Written instruction
Extend the passage on the software stack built around RabbitMQ and CXF, starting right after its final sentence.

Of course there are cons. One of them is that if you want to expose all this as a traditional REST or SOAP service it takes a lot more programming. Also some languages does not have good MQ libraries that pushes you to do traditional way.
Writing MQ services are little more complex than REST/SOAP services.
OUR SOFTWARE STACK
To make things simpler we made a new whole software stack around RabbitMQ and CXF. Some of them are being migrated to new tech, some of them are there to stay long…
Let me describe a little bit:
- We use Spring for configuration management and IoC. It simplifies configuration and allows us to write plain files that let us switch components without having to recompile.
- We use Hibernate for database access. And Hibernate tools + HibernateDAO to generate code for different databases. Simplifies a lot database access, we never wrote a query. Makes system fully performant in different databases. And you get a lot of goodies.
- We use Jboss for the container of the services. This is mainly a backwards compatibility option. I will explain later.
- We use Level2 MQ framework to build the services. It allows us concentrate on building the services and it does for us:
- Serialization/Deserialization of messages.
- Route mapping between, exchanges, queues, etc.
- Handles ACK.
- Apache CXF for building the API REST/SOAP. We create services that match a MQ method using CXF. With our current configuration we get for free:
- The REST service that understand XML and JSON.
- The SOAP service that understands XML.
- API documentation with Openstack API format.
- Level2 MQ Maven Plugin. That allows us to automatically generate all CXF services. Yes you rode well. We automatically generate all API frontends from MQ code. Ok yes. It’s still on construction but we are using for the next project for the full API.
That’s almost all. What do you get with this? Well a lot of useful abilities. This is our way to work.
We generate a database that fits our requirements. For us data is the most important thing so we want to make sure the database is designed the first. Then we generate code to access the database. This code is shared on microservices. And it means is fully accessible and full loaded of useful utils, like an optimized search engine.
Then we design our internal API. We normally structure the services in what we call modules (basic pieces of operations on the DB). They do database access and small operations over our entities.We have also module frontends. They define more complex operations, and compose small services if required. We have few requirements for module frontends, for example DB access is forbidden.

Source material

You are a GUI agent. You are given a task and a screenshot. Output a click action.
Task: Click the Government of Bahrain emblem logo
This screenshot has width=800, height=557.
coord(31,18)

Written answer
Once we have everything done. We do use the automatic code generation tool to generate the API. The tool parses the generated code in the previous steps and creates fully CXF configured services for SOAP and REST. Json and XML for free.
The generate-sources maven target on that projects automatically generates API docs in html format. Fully commented and with examples (WIP)!
Isn’t that great?
The great thing of it is that it hides all complexity. Because Level2 MQ library creates and configures RabbitMQ exchanges and queues on boot. No manual configuration is required. So programmer only have to define the name of the queue. But this can be also omitted and you still will have a fully compliance service. Configuration is a lot less than a CXF service.
We have to update wiki of the project, now only a class annotation is required to make everything work.
We are never happy enough with what we do. We think there’s always room for improvement. So in the next months we will be changing a lot of things. To address possible problems.
STILL SYNC ON API FRONTEND
We are still sync on API frontend. This means that you send a request and wait for the response or timeout. This part is more about how to deal with processing than microservices itself. But we are wanting to do other way.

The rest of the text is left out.